COMPITO DA SVOLGERE >>
Modifica i record sostituendo ogni occorrenza di "Screen dimensions" con "Display size" e riscrivili per intero, lasciando invariato tutto il resto.
──────── DATI REGISTRATI ────────
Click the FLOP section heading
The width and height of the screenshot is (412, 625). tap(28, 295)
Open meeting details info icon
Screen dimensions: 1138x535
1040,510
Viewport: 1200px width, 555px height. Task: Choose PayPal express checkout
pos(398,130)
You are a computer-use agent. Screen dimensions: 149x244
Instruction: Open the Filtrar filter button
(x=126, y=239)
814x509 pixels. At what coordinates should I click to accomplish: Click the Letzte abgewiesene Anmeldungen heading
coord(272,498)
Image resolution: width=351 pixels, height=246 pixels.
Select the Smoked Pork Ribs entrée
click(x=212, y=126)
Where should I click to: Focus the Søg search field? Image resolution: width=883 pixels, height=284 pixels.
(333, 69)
────────
RISULTATO COMPLETO >>
Click the FLOP section heading
The width and height of the screenshot is (412, 625). tap(28, 295)
Open meeting details info icon
Display size: 1138x535
1040,510
Viewport: 1200px width, 555px height. Task: Choose PayPal express checkout
pos(398,130)
You are a computer-use agent. Display size: 149x244
Instruction: Open the Filtrar filter button
(x=126, y=239)
814x509 pixels. At what coordinates should I click to accomplish: Click the Letzte abgewiesene Anmeldungen heading
coord(272,498)
Image resolution: width=351 pixels, height=246 pixels.
Select the Smoked Pork Ribs entrée
click(x=212, y=126)
Where should I click to: Focus the Søg search field? Image resolution: width=883 pixels, height=284 pixels.
(333, 69)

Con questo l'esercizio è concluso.